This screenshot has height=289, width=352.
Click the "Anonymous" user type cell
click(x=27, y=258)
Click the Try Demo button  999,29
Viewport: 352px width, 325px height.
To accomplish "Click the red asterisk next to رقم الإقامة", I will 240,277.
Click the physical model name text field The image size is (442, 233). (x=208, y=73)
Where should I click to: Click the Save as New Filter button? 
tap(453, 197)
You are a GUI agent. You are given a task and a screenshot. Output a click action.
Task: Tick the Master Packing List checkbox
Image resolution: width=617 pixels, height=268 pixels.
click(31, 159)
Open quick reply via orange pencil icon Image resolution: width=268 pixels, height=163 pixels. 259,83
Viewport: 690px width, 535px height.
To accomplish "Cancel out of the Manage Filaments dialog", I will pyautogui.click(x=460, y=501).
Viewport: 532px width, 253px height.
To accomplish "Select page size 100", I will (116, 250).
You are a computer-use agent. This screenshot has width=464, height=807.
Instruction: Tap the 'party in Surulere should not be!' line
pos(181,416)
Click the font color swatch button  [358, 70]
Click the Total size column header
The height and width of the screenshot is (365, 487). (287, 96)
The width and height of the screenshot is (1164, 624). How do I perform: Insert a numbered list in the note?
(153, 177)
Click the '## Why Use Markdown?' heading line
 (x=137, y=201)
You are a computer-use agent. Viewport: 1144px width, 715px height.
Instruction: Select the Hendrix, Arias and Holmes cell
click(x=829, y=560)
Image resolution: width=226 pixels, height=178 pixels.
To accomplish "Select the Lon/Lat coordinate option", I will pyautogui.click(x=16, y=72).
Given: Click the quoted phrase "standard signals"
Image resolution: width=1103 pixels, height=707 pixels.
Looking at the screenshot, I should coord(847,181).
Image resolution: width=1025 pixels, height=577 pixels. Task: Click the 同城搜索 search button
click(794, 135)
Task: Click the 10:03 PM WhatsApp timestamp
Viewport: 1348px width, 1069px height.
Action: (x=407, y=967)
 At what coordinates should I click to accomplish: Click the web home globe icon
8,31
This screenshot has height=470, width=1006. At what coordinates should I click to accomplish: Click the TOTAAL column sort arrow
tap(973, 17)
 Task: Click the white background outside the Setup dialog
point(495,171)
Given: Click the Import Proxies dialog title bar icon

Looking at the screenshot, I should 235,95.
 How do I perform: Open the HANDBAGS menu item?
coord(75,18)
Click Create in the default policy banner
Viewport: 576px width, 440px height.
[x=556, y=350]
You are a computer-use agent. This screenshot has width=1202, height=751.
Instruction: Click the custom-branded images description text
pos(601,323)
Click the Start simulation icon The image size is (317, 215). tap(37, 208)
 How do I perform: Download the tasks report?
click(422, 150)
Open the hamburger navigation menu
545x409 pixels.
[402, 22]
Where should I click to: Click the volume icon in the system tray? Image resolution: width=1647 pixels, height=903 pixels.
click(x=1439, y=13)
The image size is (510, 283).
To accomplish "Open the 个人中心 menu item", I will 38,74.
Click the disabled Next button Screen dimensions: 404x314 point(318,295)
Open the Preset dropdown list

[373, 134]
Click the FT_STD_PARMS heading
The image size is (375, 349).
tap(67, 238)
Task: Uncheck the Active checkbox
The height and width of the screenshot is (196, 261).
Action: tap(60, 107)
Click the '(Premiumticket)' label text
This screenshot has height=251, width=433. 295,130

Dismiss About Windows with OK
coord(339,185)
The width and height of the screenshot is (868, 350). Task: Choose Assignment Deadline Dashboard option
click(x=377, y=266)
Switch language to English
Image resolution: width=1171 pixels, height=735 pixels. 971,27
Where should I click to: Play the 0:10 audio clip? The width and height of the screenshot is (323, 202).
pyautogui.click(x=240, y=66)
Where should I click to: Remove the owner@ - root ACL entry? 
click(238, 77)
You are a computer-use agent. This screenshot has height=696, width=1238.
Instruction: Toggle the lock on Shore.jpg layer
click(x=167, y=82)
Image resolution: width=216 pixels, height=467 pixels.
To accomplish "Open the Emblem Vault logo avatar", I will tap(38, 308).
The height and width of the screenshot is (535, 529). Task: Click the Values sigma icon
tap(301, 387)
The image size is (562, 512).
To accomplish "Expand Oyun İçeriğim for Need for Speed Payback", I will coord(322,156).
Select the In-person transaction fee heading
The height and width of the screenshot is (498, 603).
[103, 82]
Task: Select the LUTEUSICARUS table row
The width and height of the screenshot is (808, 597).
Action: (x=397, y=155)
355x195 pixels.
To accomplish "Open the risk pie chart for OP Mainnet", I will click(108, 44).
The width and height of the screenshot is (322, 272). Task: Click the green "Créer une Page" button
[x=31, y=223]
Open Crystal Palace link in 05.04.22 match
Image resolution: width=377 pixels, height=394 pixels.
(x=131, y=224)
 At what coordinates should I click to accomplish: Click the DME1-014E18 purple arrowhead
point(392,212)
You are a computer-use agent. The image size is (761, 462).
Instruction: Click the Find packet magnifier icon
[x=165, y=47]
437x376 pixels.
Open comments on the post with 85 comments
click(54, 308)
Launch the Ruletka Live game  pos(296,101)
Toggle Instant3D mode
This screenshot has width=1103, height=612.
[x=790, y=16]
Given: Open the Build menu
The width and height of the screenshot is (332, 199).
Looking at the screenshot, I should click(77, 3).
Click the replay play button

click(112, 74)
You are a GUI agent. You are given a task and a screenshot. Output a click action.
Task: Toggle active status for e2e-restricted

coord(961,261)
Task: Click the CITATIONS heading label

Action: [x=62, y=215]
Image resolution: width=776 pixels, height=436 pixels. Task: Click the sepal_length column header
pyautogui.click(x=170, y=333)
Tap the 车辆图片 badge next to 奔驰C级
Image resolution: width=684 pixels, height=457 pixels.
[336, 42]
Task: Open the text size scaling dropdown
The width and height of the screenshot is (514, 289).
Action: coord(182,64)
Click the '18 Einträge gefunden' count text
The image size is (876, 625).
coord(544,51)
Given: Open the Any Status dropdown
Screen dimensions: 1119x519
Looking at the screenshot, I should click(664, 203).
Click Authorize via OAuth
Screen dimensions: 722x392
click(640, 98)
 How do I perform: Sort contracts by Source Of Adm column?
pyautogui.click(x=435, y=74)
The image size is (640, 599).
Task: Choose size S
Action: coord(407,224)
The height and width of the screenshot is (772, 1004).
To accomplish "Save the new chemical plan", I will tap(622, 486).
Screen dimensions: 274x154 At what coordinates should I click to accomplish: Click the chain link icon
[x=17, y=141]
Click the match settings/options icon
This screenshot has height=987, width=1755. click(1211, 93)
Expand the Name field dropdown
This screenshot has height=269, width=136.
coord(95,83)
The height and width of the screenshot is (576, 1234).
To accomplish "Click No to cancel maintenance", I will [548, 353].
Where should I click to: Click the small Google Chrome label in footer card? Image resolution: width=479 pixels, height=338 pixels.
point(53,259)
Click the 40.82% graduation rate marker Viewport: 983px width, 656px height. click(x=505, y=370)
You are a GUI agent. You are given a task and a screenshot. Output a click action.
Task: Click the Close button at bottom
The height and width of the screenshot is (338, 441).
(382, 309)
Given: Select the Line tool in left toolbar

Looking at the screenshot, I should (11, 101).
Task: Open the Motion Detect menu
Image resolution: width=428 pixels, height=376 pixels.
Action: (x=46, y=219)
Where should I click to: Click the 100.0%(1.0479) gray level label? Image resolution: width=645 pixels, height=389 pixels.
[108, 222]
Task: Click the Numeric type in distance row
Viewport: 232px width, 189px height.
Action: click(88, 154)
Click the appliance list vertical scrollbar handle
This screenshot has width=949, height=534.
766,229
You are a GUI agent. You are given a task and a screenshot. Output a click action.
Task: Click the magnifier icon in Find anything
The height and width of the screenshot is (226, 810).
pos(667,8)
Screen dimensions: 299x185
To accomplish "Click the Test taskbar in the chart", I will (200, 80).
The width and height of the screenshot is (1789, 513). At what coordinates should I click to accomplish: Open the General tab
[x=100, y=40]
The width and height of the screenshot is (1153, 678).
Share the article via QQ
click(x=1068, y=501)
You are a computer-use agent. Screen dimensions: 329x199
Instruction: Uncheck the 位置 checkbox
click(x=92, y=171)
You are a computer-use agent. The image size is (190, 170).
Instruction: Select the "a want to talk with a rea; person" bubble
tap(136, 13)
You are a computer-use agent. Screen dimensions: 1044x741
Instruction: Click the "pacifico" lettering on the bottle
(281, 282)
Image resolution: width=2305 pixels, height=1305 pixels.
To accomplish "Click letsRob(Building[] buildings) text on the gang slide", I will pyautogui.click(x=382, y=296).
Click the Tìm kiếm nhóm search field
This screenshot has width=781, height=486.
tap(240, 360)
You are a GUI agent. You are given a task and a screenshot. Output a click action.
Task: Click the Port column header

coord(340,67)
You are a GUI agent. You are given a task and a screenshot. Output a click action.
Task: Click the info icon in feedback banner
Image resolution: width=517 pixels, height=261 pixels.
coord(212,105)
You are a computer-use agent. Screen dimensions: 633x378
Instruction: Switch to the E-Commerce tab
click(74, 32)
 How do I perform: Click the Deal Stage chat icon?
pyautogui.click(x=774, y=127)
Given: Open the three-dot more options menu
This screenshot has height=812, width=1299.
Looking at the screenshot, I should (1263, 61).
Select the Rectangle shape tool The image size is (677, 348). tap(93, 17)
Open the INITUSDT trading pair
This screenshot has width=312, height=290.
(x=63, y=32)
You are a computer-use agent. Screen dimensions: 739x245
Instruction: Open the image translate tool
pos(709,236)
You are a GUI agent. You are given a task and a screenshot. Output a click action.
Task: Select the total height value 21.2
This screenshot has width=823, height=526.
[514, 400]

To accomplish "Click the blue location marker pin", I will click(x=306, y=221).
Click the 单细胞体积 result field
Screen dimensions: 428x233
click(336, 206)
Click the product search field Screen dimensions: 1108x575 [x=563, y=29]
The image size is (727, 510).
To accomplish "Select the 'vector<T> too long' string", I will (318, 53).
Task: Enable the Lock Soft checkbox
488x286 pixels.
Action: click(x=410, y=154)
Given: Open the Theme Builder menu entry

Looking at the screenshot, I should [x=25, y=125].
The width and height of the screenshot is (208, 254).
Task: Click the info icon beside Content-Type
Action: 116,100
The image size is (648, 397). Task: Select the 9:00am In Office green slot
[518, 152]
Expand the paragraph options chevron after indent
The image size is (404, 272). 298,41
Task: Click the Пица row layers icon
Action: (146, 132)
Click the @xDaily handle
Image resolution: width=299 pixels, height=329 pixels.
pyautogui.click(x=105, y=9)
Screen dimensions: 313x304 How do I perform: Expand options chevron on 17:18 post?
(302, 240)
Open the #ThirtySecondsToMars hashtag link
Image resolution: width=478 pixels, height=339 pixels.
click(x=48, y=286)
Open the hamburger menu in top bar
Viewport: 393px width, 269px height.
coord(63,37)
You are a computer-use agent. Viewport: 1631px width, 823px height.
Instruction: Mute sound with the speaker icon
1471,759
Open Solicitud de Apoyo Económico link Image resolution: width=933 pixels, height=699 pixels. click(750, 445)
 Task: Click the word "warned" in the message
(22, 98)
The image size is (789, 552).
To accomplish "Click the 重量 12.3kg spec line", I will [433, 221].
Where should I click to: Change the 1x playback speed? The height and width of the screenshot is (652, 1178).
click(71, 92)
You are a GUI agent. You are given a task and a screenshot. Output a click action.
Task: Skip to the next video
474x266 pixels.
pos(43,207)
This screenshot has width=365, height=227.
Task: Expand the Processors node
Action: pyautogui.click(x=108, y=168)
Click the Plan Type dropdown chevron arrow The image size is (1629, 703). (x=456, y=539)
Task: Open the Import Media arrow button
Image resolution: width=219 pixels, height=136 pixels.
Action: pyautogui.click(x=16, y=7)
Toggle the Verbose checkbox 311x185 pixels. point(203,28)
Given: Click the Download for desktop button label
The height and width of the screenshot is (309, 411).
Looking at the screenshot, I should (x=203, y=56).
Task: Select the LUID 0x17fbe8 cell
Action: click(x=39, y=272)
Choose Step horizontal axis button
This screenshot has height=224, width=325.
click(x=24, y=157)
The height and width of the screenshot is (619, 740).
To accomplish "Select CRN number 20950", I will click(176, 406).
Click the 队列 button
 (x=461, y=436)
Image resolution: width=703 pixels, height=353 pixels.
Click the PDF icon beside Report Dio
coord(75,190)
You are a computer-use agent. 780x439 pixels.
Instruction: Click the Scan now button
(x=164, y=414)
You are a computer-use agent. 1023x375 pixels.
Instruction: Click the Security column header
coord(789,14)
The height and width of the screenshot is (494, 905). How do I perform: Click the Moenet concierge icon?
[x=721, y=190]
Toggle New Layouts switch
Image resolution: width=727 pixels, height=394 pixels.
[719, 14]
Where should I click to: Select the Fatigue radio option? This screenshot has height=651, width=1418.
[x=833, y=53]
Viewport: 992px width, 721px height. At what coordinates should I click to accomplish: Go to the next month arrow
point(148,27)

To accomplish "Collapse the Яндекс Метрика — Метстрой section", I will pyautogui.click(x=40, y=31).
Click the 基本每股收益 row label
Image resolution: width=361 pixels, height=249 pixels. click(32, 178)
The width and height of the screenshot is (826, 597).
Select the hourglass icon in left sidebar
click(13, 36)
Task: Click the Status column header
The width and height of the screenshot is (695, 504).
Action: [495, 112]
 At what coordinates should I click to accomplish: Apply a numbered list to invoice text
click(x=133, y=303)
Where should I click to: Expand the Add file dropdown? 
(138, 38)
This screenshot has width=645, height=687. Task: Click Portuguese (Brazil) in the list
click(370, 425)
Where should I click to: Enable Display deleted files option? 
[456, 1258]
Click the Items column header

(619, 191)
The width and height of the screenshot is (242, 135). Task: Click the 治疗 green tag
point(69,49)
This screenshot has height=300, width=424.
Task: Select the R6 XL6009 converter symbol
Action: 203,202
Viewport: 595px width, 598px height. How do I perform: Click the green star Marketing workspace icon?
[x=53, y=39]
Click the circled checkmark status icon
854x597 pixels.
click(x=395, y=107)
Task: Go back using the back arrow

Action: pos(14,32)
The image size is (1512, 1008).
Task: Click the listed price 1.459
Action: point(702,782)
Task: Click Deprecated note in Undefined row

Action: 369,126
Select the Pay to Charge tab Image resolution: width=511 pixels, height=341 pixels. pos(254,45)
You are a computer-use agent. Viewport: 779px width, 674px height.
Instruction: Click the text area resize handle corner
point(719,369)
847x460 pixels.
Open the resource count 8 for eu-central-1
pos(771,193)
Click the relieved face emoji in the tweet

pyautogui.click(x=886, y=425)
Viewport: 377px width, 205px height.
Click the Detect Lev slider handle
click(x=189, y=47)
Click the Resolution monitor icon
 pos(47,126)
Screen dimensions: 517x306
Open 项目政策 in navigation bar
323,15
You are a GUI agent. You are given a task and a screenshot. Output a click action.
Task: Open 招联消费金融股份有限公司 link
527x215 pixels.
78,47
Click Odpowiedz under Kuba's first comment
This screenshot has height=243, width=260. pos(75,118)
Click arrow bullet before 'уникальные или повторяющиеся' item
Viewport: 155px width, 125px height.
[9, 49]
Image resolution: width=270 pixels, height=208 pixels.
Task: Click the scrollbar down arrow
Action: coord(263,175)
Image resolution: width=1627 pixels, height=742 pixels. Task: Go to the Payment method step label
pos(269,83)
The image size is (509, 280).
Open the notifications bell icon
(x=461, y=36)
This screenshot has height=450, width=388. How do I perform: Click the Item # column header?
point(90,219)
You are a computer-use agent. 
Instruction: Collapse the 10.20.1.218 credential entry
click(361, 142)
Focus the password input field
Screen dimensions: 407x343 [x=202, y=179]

=-=-=-=-=

Your answer should be the lines of the material above that include "chart".

◆ **Answer to this problem**:
To accomplish "Open the risk pie chart for OP Mainnet", I will click(108, 44).
To accomplish "Click the Test taskbar in the chart", I will (200, 80).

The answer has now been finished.